:: Exercise details ::
Using the listing, copy each whole line that features "badge".

:: Input data ::
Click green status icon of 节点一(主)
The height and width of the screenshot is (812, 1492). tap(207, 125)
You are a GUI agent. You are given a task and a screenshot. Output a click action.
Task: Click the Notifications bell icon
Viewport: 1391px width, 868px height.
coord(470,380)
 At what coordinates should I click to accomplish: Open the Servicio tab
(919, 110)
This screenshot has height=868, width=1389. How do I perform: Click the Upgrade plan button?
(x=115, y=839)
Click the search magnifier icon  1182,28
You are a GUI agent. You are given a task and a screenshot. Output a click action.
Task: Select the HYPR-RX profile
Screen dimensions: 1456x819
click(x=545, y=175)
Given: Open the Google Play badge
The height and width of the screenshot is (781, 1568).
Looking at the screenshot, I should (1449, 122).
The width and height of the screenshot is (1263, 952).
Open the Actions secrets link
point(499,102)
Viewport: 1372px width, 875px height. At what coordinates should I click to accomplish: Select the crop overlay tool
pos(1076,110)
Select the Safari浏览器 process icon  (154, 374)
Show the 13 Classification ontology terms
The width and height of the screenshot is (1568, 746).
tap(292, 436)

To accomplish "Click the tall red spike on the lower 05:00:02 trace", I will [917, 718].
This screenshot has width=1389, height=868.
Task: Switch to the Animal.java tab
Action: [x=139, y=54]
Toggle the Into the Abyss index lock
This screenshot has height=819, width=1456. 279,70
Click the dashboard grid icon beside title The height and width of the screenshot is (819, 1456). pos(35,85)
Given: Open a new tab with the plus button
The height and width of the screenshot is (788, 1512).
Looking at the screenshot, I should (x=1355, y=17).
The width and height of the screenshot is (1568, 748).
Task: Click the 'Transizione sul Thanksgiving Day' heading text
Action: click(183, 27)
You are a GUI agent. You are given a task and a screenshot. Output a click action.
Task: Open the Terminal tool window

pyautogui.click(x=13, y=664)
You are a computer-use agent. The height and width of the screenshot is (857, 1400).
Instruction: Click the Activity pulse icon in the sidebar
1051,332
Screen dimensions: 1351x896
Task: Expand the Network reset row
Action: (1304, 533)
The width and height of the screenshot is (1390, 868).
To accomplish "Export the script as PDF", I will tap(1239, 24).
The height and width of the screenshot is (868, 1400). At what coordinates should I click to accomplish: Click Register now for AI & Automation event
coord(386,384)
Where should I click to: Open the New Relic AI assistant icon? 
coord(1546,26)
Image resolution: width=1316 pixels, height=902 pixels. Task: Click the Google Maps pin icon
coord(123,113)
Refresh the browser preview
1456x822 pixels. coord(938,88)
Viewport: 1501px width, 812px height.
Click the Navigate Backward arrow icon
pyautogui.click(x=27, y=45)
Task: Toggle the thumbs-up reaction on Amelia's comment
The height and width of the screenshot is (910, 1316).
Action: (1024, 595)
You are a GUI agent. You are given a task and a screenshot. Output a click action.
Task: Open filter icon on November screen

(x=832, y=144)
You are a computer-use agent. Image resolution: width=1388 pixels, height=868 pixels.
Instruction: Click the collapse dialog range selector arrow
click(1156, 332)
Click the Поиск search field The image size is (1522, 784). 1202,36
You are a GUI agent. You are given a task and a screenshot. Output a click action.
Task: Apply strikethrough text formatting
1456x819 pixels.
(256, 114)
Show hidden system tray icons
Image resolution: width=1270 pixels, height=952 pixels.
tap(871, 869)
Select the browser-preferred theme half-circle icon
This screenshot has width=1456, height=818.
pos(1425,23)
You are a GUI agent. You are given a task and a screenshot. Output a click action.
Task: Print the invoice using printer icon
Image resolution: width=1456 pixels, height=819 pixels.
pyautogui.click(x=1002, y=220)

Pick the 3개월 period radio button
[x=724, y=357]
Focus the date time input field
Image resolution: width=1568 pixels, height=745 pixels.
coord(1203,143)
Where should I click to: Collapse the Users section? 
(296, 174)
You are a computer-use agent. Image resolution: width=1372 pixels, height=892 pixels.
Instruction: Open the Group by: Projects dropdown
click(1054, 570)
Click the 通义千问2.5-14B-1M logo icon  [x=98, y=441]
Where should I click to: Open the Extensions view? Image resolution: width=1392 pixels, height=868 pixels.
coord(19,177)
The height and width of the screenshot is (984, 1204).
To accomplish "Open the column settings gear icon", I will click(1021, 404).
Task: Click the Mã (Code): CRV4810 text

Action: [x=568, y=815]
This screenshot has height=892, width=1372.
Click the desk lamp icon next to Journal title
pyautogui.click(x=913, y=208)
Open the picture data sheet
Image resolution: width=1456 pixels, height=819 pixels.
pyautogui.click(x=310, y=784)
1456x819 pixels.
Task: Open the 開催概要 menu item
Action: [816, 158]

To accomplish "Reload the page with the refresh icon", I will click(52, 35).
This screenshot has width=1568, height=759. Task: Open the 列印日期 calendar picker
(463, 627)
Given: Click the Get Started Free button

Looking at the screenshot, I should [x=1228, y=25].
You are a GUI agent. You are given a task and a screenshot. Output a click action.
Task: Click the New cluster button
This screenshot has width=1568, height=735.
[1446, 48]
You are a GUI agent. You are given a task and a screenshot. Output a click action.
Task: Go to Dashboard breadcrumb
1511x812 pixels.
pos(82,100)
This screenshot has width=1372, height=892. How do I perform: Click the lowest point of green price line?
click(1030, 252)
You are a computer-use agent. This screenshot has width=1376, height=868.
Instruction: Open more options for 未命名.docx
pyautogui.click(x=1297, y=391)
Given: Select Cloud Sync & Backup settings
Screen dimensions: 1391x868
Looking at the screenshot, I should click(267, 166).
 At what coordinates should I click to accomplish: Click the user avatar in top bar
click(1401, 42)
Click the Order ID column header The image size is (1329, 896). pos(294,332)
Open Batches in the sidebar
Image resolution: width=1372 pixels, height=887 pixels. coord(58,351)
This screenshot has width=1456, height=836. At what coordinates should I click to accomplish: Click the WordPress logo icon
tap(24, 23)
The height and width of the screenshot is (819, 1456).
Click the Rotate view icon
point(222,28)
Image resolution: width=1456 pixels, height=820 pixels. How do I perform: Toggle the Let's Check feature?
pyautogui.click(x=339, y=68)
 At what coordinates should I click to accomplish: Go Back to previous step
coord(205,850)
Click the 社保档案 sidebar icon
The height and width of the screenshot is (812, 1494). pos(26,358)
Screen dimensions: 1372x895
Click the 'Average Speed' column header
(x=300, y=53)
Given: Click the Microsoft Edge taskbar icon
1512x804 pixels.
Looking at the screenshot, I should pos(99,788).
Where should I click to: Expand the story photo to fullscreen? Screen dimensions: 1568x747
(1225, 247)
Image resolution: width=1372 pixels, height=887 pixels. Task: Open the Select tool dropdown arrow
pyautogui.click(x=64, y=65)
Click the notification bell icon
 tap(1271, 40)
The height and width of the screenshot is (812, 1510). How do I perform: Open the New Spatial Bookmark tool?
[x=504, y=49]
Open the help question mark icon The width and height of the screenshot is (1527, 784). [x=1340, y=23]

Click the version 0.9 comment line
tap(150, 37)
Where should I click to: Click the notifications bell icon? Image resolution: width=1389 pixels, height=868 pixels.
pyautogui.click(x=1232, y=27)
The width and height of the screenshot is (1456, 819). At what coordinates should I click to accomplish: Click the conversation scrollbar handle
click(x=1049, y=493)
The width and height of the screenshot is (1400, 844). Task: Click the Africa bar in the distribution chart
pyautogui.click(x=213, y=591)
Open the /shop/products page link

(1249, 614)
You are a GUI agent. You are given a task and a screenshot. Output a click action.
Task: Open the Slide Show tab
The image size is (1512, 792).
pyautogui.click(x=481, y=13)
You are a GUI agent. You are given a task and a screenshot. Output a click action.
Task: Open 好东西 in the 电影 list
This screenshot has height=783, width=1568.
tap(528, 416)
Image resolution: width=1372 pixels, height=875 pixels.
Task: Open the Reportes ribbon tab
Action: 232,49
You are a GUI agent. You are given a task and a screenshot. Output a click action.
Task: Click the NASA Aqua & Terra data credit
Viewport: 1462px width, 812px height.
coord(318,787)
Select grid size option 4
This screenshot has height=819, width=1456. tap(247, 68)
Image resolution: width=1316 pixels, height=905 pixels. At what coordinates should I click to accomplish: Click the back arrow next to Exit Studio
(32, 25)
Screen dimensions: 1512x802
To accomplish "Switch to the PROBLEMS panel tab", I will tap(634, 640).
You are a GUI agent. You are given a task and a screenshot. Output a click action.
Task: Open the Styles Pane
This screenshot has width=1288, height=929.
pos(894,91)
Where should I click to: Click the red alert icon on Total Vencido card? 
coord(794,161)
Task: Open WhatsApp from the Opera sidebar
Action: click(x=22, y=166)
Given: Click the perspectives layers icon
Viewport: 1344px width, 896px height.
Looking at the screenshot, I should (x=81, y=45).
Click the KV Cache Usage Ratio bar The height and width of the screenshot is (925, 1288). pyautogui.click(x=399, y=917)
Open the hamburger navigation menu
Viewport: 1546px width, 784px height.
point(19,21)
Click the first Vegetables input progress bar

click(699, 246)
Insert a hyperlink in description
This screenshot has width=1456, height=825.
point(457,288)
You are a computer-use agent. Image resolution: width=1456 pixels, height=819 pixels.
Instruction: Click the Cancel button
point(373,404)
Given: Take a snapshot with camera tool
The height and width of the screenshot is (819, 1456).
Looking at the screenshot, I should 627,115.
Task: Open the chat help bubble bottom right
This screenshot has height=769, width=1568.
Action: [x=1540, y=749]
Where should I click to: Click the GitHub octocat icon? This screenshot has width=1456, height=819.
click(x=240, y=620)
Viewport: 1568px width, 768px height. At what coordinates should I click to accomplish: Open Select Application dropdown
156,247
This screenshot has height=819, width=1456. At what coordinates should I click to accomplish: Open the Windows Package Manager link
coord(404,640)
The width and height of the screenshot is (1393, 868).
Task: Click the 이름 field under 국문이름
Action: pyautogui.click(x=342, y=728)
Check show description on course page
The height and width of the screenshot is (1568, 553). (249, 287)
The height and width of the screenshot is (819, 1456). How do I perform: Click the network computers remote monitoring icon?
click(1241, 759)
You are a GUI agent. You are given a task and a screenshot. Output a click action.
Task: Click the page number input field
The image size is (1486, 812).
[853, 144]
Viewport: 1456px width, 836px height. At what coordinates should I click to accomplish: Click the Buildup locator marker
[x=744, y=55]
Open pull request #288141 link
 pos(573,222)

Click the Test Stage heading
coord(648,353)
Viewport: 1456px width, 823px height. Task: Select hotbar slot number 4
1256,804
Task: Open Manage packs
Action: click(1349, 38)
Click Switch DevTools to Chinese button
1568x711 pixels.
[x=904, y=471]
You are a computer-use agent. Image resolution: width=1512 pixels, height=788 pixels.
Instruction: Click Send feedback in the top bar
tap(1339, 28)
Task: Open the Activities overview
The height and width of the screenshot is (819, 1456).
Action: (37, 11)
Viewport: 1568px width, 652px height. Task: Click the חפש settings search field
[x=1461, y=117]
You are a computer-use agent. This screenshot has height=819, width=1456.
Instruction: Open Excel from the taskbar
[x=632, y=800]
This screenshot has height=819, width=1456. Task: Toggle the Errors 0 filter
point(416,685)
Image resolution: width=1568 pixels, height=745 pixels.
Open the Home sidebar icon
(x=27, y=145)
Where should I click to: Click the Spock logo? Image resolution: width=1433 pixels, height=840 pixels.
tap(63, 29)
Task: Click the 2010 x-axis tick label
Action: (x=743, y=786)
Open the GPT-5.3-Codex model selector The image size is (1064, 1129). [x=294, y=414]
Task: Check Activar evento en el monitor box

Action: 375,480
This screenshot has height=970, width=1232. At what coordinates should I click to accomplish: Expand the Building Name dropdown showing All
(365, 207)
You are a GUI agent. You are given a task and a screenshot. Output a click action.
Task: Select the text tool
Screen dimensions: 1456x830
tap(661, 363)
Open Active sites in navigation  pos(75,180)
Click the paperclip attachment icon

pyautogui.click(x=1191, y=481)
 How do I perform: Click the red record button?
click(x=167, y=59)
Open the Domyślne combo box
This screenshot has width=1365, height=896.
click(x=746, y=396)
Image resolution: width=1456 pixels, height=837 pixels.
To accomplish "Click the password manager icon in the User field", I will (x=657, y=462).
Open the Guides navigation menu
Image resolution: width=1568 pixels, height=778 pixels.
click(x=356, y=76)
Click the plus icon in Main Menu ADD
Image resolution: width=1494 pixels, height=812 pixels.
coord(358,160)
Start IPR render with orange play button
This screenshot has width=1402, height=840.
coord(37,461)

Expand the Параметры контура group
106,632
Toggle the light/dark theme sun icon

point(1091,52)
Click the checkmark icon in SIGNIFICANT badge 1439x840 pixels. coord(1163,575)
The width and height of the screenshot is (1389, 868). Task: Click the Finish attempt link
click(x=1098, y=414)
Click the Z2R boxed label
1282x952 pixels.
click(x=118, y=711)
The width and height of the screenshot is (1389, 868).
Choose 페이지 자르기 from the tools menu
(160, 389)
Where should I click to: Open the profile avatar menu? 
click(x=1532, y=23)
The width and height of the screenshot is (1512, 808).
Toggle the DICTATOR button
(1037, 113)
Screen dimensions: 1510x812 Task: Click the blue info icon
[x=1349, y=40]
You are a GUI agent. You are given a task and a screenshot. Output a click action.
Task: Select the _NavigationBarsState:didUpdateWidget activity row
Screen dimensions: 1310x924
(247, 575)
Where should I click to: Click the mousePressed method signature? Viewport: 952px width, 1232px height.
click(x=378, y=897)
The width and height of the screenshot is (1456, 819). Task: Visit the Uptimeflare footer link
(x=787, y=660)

:: Response to this task ::
Given: Open the Google Play badge
Click the checkmark icon in SIGNIFICANT badge 1439x840 pixels. coord(1163,575)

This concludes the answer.